Render as a JSON list of strings the lines beginning with the one that contains "Click ĐĂNG NHẬP" and continuing through the end of the records, one string per line, with blank lines omitted.

+++ SUPPLIED MATERIAL +++

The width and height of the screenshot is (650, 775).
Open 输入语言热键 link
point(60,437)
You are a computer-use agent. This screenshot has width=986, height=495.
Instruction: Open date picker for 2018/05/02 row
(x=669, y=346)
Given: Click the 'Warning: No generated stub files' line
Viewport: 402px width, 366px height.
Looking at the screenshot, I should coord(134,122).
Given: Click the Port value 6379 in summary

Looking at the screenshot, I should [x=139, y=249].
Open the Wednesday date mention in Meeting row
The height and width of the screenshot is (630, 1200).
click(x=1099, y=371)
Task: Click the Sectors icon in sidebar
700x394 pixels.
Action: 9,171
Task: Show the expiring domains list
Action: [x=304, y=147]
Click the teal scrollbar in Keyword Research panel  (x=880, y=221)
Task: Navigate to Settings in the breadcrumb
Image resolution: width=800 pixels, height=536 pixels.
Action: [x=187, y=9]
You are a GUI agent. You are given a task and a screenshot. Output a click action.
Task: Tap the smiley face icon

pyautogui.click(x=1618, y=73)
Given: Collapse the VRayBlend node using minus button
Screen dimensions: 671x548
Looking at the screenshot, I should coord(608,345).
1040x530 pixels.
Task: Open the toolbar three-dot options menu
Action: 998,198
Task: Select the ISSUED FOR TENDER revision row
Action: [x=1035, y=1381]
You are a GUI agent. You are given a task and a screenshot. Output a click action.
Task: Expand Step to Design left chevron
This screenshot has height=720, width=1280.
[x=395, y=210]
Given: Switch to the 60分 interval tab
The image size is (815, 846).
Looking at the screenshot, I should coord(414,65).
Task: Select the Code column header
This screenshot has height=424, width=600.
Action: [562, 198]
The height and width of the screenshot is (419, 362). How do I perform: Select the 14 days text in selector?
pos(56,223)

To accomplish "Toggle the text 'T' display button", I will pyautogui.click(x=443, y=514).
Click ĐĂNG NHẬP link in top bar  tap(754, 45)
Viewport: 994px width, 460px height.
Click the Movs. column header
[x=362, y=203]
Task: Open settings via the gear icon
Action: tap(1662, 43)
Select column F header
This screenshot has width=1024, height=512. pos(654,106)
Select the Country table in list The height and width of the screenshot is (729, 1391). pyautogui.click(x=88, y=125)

+++

**ANSWER FOR THE TASK:**
[
  "Click ĐĂNG NHẬP link in top bar  tap(754, 45)",
  "Viewport: 994px width, 460px height.",
  "Click the Movs. column header",
  "[x=362, y=203]",
  "Task: Open settings via the gear icon",
  "Action: tap(1662, 43)",
  "Select column F header",
  "This screenshot has width=1024, height=512. pos(654,106)",
  "Select the Country table in list The height and width of the screenshot is (729, 1391). pyautogui.click(x=88, y=125)"
]